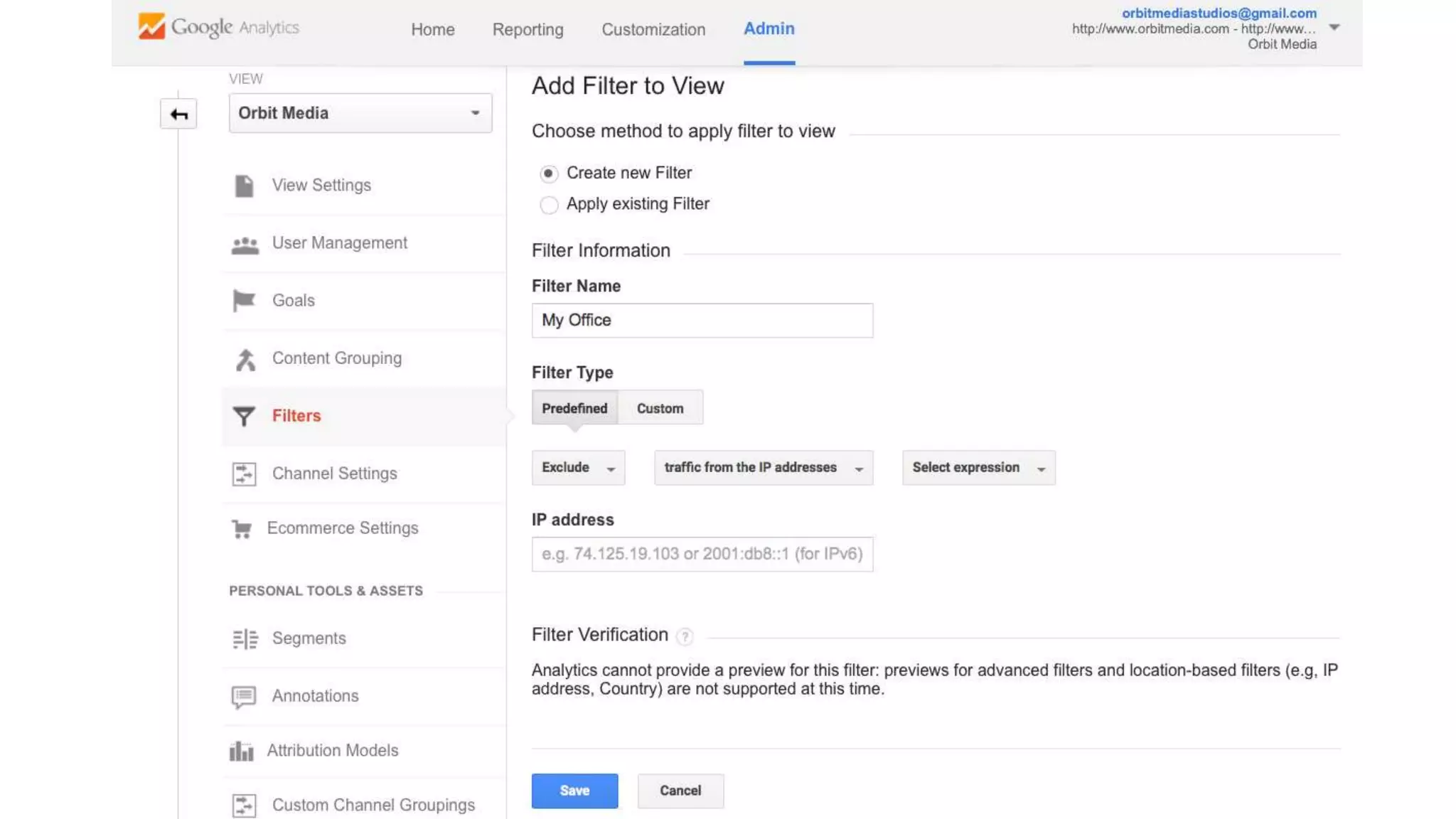Image resolution: width=1456 pixels, height=819 pixels.
Task: Click the blue Save button
Action: (x=574, y=791)
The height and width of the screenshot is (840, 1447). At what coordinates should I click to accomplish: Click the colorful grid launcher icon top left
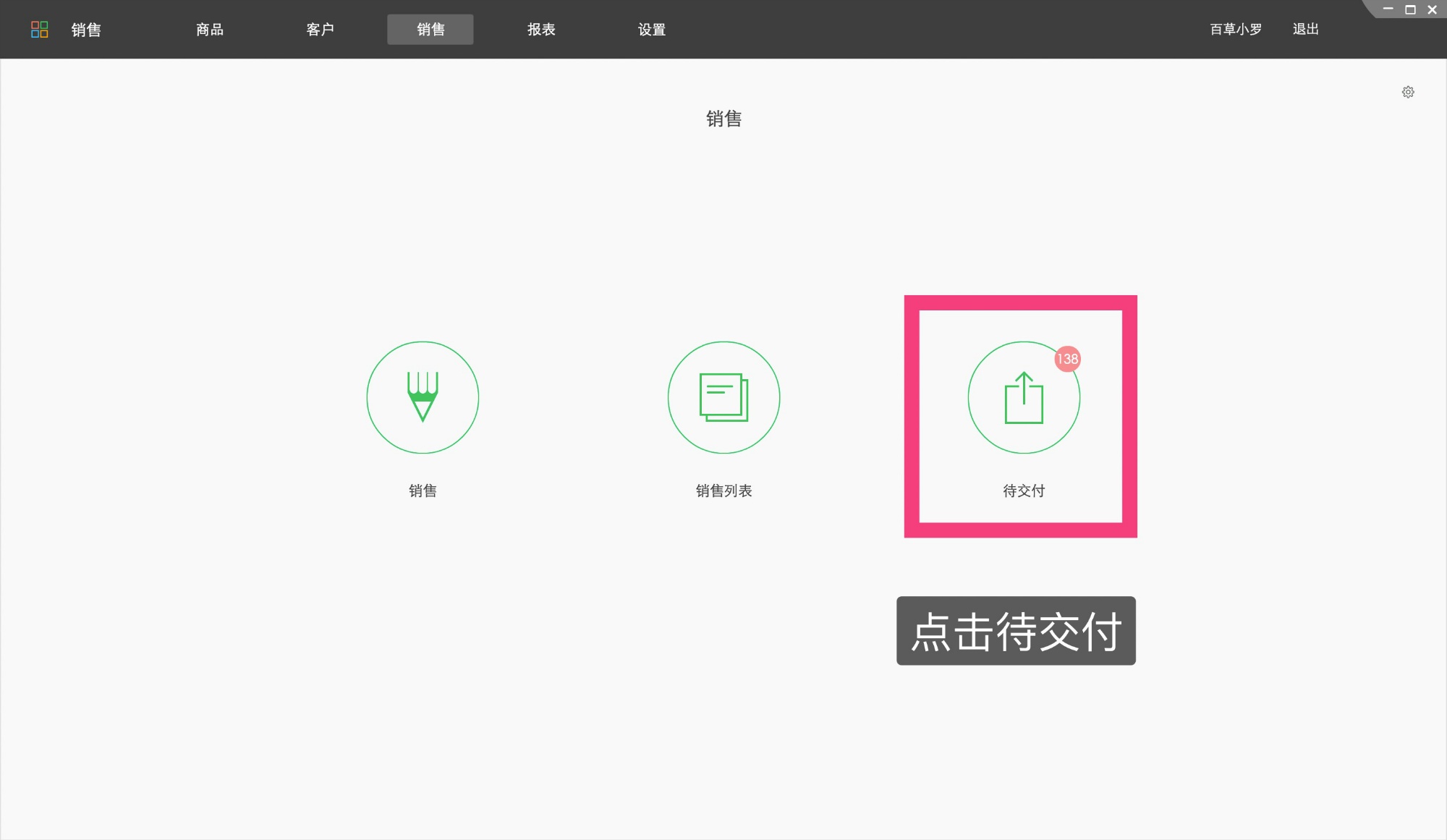pos(40,29)
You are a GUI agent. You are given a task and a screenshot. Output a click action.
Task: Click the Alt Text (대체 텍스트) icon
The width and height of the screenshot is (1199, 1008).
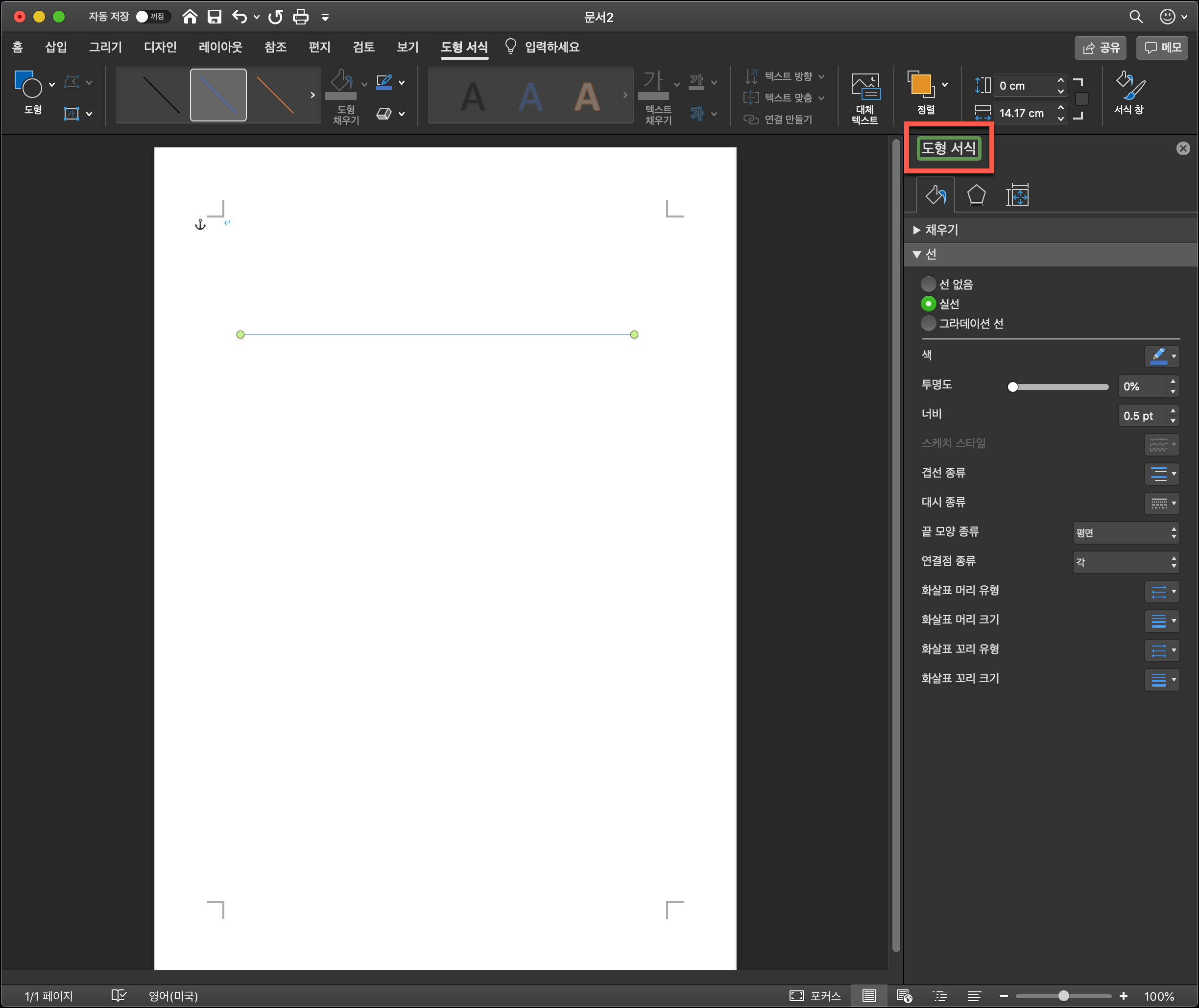pos(864,87)
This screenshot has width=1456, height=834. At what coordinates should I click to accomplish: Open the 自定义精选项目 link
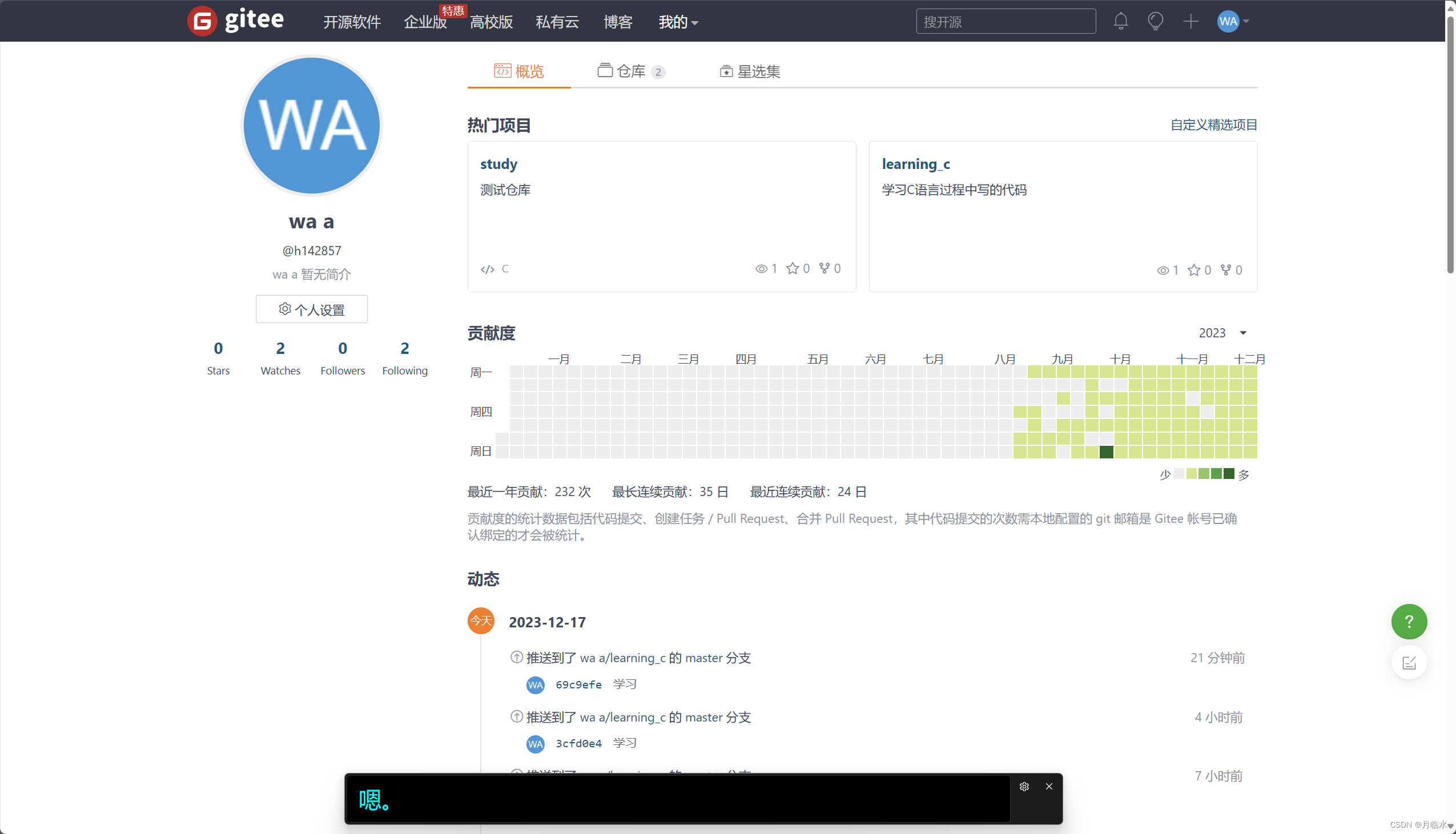point(1213,125)
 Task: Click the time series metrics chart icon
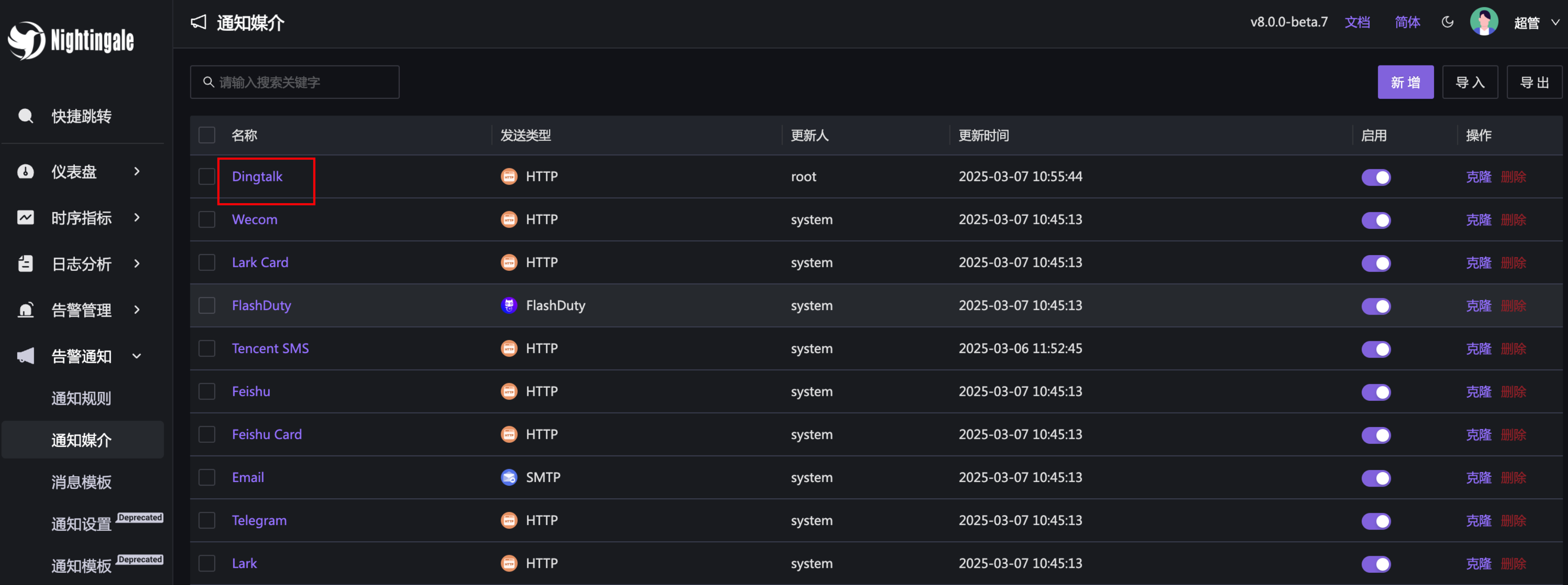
::::::
◆ Directions for this task ◆
Find the line that contains "The width and". Copy it and every line after it through the end of the listing exactly, but not the pictures.

◆ Finished exercise ◆
The width and height of the screenshot is (1199, 1008).
pos(864,87)
This screenshot has width=1456, height=834. At what coordinates should I click to accomplish: Open the 自定义精选项目 link
point(1213,125)
 Task: Click the time series metrics chart icon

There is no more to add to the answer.